TCP/IP's first requirement for a router is that the machine must have at least two network interfaces installed. If one of the network interfaces is not disabled, the router automatically "talks" to the RDISC and RIP protocols. These protocols monitor routers on the network and advertise the router to the hosts on the network.

After the router is physically installed on the network, configure the router to operate in local files mode, as described in How to Configure a Host for Local Files Mode. This configuration ensures that routers boot if the network configuration server is down. Remember that, unlike a host, a router has a minimum of two interfaces to configure.

Configuring Routers Task Map

Table 4-4 Configuring Routers Task Map

Configuring Both Router Network Interfaces

Because a router provides the interface between two or more networks, you must assign a unique name and IP address to each of the router's network interface cards. Thus, each router has a host name and an IP address that are associated with its primary network interface, plus a minimum of one more unique name and an IP address for each additional network interface.

How to Configure a Machine as a Router

1. Become superuser on the machine to be configured as a router.

2. Create an /etc/hostname.interface file for each network interface that is installed.

   For example, create hostname.ie0 and hostname.ie1. See /etc/hostname.interfaceFile for more information. If you are using IPv6, see IPv6 Network Interface Configuration File.

3. In each file, type the host name you have selected for that interface.

   For example, you could type the name timbuktu in the file hostname.ie0, then type the name timbuktu-201 in the file hostname.ie1. Both interfaces would be located on the same machine.

4. Type the host name and IP address of each interface into /etc/inet/hosts.

   For example:

   192.9.200.20 timbuktu #interface for network 192.9.200 192.9.201.20 timbuktu-201 #interface for network 192.9.201 192.9.200.9 gobi 192.9.200.10 mojave 192.9.200.110 saltlake 192.9.200.12 chilean

   
   

   The interfaces timbuktu and timbuktu-201 are on the same machine. Notice that the network address for timbuktu-201 is different from that of timbuktu. The difference exists because the medium for network 192.9.201 is connected to the timbuktu-201 network interface while the media for network 192.9.200 is connected to the timbuktu interface. If you are using IPv6, see /etc/inet/ipnodes File.

5. If the router is connected to any subnetted network, edit /etc/inet/netmasks and type the local network number (129.9.0.0, for example) and associated netmask number (255.255.255.0, for example).
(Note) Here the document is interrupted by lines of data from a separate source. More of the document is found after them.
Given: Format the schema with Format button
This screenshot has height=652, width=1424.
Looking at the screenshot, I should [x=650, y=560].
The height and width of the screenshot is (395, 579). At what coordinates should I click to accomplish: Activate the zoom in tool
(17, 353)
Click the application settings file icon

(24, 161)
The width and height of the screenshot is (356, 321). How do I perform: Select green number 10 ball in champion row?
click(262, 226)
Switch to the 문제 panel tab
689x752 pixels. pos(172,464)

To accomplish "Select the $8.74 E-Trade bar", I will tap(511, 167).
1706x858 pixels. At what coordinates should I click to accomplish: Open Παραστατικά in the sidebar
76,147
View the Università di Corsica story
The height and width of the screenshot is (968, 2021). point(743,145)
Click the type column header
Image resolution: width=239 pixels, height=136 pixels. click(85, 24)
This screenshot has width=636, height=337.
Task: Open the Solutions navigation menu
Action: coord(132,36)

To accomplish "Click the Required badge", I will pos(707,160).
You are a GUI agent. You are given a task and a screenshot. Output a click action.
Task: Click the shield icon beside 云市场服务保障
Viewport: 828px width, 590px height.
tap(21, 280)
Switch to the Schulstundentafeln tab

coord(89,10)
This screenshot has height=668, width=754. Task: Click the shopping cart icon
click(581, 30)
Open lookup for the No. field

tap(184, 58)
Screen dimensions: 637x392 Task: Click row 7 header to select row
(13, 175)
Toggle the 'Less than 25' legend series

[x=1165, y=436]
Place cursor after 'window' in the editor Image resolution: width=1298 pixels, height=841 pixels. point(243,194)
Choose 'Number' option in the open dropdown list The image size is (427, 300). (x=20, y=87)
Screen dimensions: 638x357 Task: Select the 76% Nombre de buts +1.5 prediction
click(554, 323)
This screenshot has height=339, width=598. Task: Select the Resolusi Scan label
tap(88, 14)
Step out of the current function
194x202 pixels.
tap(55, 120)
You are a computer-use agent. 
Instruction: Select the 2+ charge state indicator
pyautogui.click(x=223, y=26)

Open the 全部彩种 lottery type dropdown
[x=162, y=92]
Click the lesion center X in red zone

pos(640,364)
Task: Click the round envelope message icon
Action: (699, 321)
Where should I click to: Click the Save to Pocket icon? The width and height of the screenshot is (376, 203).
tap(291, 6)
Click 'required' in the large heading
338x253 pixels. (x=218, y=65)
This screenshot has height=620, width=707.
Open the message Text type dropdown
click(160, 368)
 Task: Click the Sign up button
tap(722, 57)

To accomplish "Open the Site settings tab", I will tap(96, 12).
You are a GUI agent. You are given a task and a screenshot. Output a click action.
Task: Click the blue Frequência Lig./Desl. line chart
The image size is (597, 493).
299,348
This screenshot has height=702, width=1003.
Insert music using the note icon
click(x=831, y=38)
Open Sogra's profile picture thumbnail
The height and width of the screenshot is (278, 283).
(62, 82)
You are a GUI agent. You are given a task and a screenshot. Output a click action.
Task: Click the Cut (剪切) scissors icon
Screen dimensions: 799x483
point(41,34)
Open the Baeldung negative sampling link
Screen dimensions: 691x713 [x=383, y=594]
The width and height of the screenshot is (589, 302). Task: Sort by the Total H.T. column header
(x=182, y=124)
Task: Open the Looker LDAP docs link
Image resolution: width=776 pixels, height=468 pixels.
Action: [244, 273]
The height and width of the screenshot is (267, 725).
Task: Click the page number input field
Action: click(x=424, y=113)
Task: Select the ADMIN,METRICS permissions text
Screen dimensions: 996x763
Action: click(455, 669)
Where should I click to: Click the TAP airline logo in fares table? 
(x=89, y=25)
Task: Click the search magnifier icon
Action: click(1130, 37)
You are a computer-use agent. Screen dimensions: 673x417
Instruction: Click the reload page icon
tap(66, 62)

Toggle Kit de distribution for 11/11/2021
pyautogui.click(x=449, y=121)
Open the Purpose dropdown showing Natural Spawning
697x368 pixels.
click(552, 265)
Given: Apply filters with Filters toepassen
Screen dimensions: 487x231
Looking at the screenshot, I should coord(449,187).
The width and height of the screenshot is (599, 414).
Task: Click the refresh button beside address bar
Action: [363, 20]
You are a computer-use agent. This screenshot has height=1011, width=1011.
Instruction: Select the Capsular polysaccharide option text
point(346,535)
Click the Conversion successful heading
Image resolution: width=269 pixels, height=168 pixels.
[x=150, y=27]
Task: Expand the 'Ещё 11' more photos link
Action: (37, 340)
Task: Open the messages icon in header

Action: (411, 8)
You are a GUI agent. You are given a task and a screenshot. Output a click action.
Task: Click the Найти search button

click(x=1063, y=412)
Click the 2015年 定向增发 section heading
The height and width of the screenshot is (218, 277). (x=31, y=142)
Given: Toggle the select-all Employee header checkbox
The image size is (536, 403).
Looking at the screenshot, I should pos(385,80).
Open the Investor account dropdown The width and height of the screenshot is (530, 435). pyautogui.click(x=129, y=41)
The startup script determines whether to start up a routing protocol (RIP or RDISC) on the machine or use static routing.

How to Select Static Routing on a Host That Is a Network Client

1. Become superuser on the host.

2. Add an entry for a router on the network into the /etc/defaultrouter file.

See /etc/defaultrouter File. A single static default route is then installed in the routing table. Under this condition, the host does not run any dynamic routing protocol (such as RIP and RDISC).